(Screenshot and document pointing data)
+++++

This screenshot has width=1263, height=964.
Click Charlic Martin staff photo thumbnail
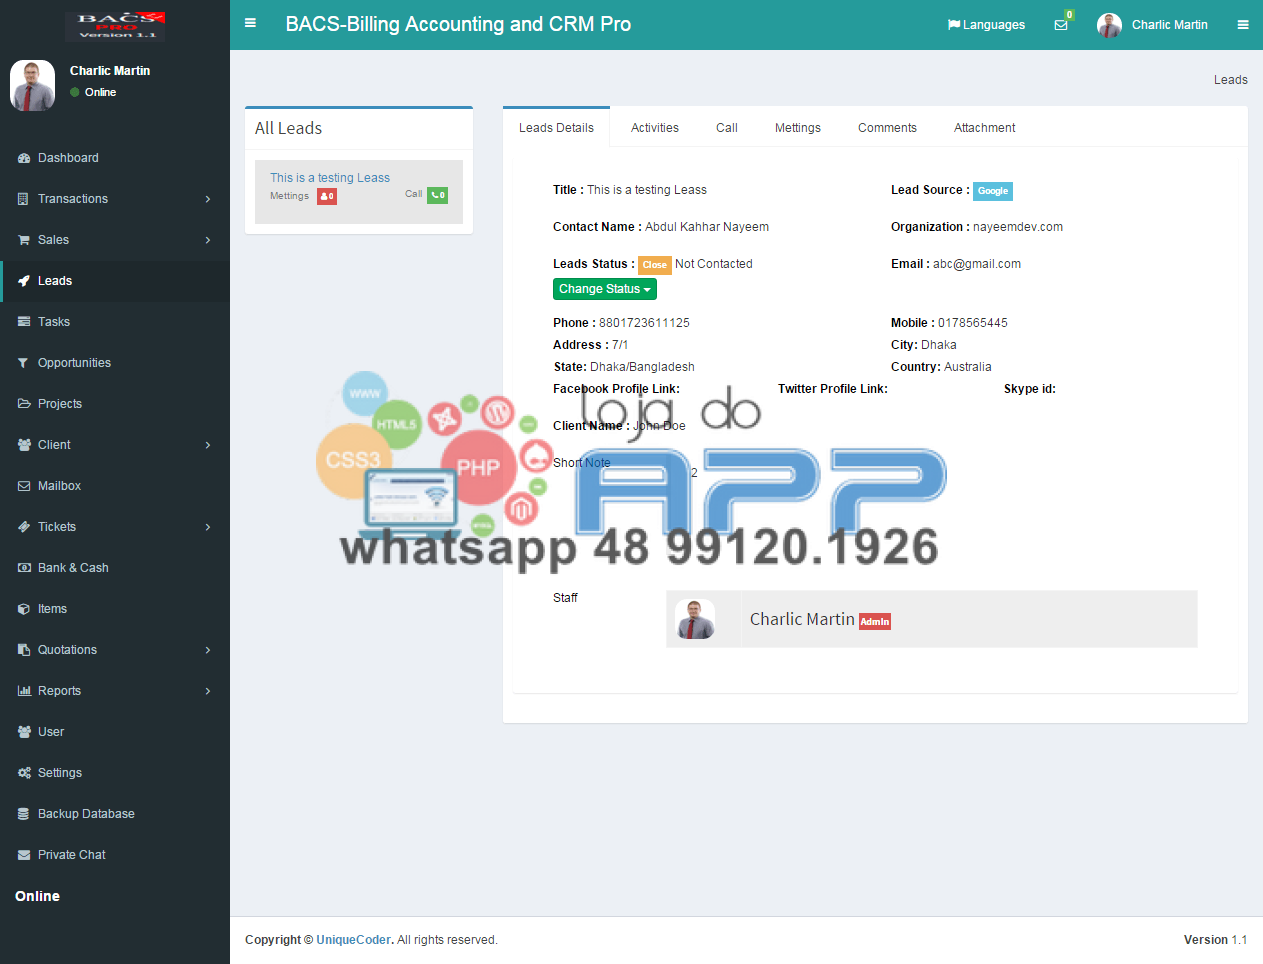(694, 619)
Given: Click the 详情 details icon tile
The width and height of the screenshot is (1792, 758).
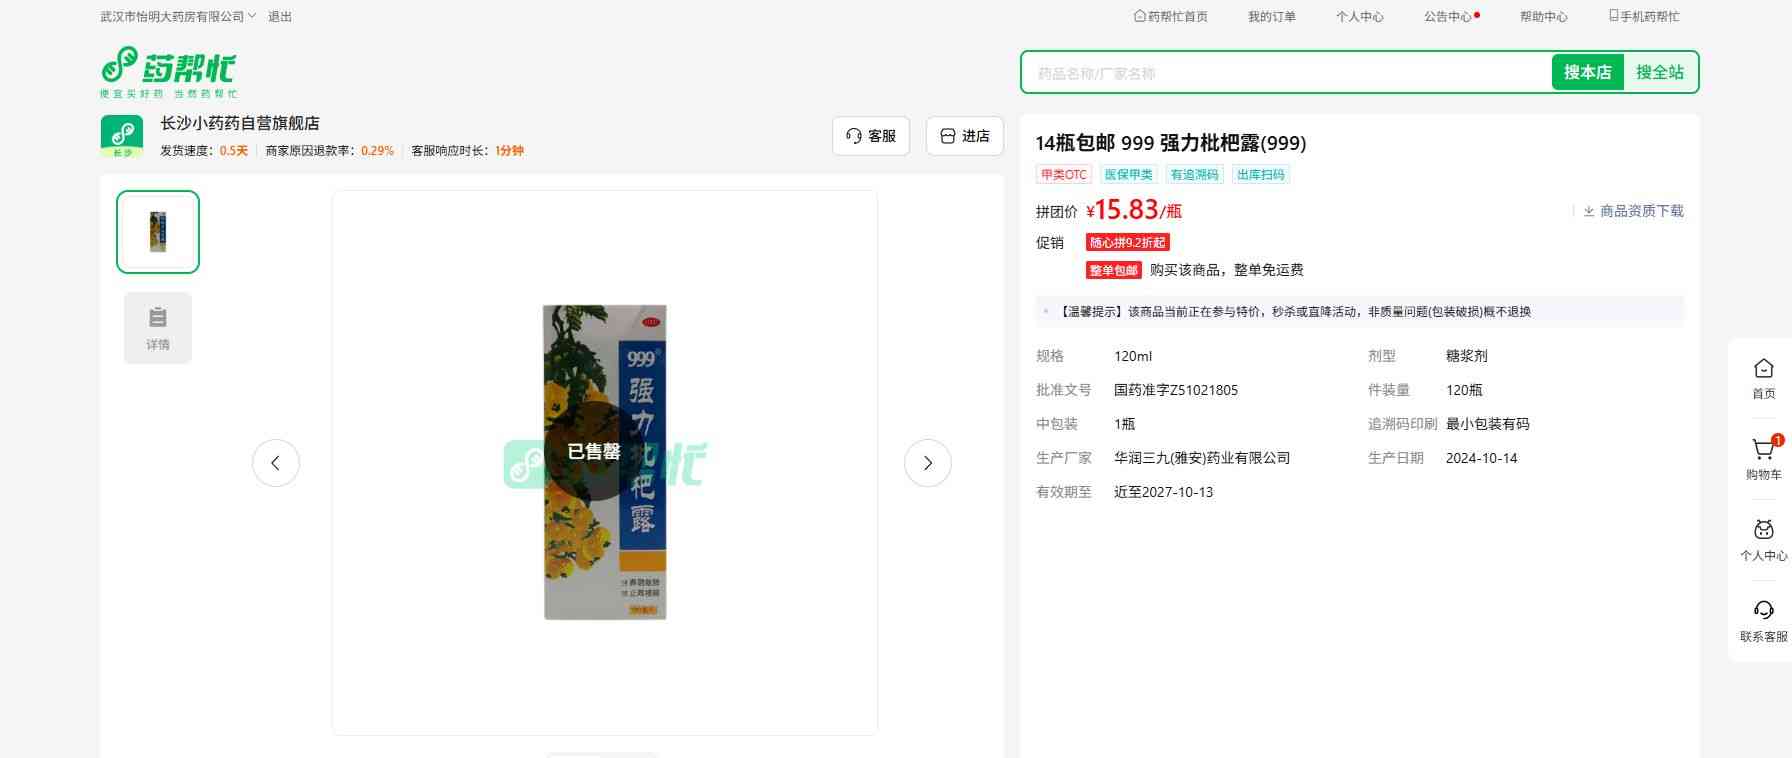Looking at the screenshot, I should tap(158, 328).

+++++

Problem to work on: Quote every line of text from both items word for word, leaving out the pictures.

Task response:
This screenshot has width=1263, height=964.
Click Charlic Martin staff photo thumbnail
(694, 619)
Given: Click the 详情 details icon tile
The width and height of the screenshot is (1792, 758).
Looking at the screenshot, I should tap(158, 328).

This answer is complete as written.